Rick saw that the road he was standing on led straight up to the hill, and probably to the castle. He decided to follow it.

This street was lined not with houses, but with shops. Some were already beginning to man their awning-covered booths. They took no notice of Rick. As he walked, he saw large blue cathedrals, public baths, Roman-style forums, large civic buildings, circular temples, blue pagodas, and a few mansions made of blue brick. None of them had windows except the temples, cathedrals and mansions. Usually, the windows were made of stained glass, which was, of course, different shades of blue. Most of the more important-looking buildings had signs written in a Roman font, though the language was unintelligible. There was no sign of the black-clad warriors.

The hill was not as distant as it seemed: Rick reached its base before the sun broke the horizon. The sky was getting brighter, though, and the stars had nearly vanished. The shops were more numerous and the buildings bigger in this area, and they seemed to get even more important-looking as they led up to the castle. Pedestrians were appearing on the road with regularity, and Rick saw a buggy or two. The buggies were not pulled by horses; they were not, as far as he could tell, pulled by anything.

Rick climbed the hill. The castle was constructed something like a ziggurat, a pyramid of smaller and smaller stories up to a squat belfry at the top. But, Rick saw, this belfry contained one thing other than a bell: a bright, sparkling red light. Towers poked up around the castle, and closed gates were ahead of him.

As he walked, Rick caught a few glimpses of the black warriors.

He was nearing the top of the shadow-sloped hill when he saw the gates open. He could see inside: the area was swarming with the black-clad spearmen.

He heard the sound of wheels on cobblestones. It was from behind him.

A blue buggy that looked like a sedan with wheels was proceeding up the road. It was like the other buggies Rick had seen, except for the curtains, but this one was heading for the castle.

When it reached Rick, it stopped. Rick’s heart seemed to jump, and his mouth was going dry.

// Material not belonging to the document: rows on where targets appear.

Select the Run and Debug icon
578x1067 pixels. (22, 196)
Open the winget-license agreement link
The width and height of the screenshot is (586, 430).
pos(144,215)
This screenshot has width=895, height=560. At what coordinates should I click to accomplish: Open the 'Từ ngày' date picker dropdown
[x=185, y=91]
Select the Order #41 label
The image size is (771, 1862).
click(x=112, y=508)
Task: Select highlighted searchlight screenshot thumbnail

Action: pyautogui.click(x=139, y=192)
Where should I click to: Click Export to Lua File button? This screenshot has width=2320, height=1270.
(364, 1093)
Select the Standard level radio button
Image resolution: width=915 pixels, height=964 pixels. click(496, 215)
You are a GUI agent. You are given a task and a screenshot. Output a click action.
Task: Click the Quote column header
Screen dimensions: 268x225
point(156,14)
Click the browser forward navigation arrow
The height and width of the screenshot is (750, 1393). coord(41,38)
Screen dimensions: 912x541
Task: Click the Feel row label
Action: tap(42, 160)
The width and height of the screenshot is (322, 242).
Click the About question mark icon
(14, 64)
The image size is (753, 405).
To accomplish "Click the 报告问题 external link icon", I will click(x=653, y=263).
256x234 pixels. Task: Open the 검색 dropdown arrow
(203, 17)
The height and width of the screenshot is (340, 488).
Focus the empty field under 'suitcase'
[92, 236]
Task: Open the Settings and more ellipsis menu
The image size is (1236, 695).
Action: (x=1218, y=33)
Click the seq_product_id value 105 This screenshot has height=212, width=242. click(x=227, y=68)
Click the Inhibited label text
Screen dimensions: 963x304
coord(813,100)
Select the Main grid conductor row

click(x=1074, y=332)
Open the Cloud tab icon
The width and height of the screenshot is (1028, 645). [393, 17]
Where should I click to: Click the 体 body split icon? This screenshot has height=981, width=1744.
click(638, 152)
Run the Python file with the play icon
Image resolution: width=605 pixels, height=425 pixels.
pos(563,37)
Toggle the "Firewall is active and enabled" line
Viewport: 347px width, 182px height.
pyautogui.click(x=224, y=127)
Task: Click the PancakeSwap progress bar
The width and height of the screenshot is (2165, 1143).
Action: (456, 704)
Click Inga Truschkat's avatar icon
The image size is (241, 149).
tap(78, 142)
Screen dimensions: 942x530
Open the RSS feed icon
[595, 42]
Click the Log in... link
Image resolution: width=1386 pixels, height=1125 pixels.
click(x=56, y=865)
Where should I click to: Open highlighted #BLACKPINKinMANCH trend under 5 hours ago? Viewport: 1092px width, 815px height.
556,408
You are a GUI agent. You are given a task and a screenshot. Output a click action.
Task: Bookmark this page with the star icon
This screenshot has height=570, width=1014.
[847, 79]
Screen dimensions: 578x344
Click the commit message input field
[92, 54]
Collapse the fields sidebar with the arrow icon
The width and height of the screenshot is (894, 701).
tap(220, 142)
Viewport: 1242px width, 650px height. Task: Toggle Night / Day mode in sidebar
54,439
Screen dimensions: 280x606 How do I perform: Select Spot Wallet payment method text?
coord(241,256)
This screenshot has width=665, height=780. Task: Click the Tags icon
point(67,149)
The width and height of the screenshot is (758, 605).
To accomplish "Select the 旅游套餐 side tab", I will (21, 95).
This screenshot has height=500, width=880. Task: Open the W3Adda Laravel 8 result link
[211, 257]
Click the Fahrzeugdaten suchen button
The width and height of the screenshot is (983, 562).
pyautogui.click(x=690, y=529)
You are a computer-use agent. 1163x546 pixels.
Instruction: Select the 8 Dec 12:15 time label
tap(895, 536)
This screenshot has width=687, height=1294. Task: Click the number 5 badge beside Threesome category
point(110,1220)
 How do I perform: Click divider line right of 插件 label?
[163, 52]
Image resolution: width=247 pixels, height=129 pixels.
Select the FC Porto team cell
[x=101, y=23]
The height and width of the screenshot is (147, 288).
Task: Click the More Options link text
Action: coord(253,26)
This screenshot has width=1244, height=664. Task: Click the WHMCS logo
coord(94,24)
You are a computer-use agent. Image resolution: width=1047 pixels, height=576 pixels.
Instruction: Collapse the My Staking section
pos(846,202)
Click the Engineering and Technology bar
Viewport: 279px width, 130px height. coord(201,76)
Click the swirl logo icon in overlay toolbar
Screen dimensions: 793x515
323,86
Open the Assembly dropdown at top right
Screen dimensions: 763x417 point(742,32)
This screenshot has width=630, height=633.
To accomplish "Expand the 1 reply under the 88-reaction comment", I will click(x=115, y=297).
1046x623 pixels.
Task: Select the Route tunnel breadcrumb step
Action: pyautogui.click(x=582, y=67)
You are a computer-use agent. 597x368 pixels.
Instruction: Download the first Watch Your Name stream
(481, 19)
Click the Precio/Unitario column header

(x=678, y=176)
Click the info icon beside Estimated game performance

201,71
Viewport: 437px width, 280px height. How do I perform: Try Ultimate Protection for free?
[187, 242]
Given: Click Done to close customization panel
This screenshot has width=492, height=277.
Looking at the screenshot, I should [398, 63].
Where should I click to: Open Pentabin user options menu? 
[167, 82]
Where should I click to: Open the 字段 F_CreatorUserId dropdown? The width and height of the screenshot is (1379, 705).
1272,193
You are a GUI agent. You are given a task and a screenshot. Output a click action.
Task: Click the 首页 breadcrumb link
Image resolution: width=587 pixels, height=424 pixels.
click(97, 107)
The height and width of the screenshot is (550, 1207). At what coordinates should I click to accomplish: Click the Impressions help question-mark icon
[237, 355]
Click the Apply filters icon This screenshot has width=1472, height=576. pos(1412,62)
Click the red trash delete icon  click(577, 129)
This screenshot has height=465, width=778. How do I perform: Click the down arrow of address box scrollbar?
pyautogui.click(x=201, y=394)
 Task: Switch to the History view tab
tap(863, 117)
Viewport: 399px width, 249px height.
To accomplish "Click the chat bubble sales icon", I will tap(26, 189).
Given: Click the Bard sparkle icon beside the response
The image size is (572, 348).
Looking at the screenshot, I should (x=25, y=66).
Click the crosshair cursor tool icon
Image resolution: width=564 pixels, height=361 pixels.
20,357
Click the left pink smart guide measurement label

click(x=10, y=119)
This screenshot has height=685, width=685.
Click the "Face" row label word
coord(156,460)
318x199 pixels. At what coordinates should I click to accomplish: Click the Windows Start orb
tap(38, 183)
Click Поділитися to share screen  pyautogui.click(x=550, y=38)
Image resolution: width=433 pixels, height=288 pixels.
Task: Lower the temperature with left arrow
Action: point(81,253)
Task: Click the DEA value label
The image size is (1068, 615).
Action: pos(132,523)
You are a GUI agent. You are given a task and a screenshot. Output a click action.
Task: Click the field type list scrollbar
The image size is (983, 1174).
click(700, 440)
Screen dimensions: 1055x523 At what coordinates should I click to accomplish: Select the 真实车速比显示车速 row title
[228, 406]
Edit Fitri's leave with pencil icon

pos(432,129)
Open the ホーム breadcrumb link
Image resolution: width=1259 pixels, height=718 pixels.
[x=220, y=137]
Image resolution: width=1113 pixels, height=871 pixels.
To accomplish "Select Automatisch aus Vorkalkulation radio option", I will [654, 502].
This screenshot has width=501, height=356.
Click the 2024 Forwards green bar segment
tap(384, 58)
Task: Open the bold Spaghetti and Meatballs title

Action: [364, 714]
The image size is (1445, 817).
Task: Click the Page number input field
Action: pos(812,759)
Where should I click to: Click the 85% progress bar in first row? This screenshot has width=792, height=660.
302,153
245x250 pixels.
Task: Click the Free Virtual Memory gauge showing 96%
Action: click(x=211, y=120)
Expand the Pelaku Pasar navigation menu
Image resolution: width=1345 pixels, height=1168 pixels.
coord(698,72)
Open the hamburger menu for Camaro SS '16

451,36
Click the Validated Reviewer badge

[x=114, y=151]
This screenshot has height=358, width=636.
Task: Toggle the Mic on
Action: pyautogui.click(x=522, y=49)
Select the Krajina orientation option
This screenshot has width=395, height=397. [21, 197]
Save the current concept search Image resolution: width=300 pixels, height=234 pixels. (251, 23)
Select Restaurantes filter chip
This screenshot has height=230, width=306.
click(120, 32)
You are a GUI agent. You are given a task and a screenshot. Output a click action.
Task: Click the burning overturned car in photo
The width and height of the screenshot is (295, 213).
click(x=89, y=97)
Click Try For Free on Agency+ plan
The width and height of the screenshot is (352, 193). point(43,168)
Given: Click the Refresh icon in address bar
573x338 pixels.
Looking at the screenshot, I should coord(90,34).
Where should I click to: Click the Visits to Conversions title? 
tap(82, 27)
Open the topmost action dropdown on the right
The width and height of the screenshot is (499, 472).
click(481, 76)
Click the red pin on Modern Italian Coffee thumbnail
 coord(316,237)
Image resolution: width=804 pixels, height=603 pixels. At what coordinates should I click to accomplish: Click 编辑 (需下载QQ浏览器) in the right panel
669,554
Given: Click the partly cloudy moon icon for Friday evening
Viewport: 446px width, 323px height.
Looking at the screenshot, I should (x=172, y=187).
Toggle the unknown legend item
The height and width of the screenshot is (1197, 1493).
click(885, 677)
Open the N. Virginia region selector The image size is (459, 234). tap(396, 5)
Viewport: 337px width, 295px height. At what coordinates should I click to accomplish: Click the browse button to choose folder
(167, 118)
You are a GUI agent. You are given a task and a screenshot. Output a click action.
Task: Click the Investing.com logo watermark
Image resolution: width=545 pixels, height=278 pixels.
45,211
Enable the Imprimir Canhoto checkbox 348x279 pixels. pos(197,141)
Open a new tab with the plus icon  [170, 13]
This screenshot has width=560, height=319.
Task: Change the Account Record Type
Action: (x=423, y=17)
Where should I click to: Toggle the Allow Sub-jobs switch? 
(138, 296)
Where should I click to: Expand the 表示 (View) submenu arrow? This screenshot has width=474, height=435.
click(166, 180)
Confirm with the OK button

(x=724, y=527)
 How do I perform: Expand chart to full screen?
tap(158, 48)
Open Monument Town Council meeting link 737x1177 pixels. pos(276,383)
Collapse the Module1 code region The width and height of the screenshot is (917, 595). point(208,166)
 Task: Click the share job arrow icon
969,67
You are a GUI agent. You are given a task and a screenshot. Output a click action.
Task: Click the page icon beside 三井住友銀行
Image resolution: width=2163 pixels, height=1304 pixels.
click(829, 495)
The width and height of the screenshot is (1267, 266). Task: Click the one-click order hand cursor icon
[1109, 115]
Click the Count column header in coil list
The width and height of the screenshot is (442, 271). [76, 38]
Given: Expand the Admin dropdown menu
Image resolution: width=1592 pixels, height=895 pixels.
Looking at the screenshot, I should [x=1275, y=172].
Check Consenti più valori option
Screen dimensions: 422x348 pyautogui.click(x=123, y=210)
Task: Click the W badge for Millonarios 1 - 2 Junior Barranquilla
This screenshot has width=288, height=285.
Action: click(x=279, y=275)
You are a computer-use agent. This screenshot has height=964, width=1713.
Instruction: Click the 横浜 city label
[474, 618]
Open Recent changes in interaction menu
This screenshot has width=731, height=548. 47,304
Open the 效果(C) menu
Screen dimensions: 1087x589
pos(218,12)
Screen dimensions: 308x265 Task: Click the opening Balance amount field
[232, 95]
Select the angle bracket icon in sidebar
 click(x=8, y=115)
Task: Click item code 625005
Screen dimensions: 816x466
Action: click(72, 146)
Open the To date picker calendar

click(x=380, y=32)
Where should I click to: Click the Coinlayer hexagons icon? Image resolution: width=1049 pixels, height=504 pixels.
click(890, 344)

A curtain unfolded, and out stepped a thing in golden armor that clinked as he moved. The breast plate had emblazoned on it a red figure; a triangle within a circle studded like the knobs on a ship’s steering wheel.

It wore a helmet with a great red plume and only a T-shaped slit down the front. The eyes; bright, cold, alert eyes; were visible and they looked down commandingly upon Rick.

“Rewom ebom?” it said, in a cold voice.

The language was foreign, but Rick could understand it as though it were his own. It had said: (Who are you?)

But Rick could not speak. His throat felt stuck.

“Ereham lahstomek eban. Eiwtom eiwomek emusam. (You should not be here. You are somehow not like us.)”

Rick said nothing.

“Wonkomek kaepsanom. Lahsum emomom sidesopan ronad. Nactosek simogos ekaman. (You do not know my language. I shall dispose of you, then. We cannot make mistakes.)” It grabbed Rick by the hair and unsheathed a sword. Rick made a noise of protest, but it was cut short as the armored man ran the sword across Rick’s throat. The armored man let Rick fall to the ground as blood was pumped out of his neck.

Two black-clothed spearmen jogged up behind the armored thing.

(That man was not from this city,) it said. (Alert the lieutenants in charge. They should be at their posts by now. They should be wary. Gerard may be behind this, or worse.)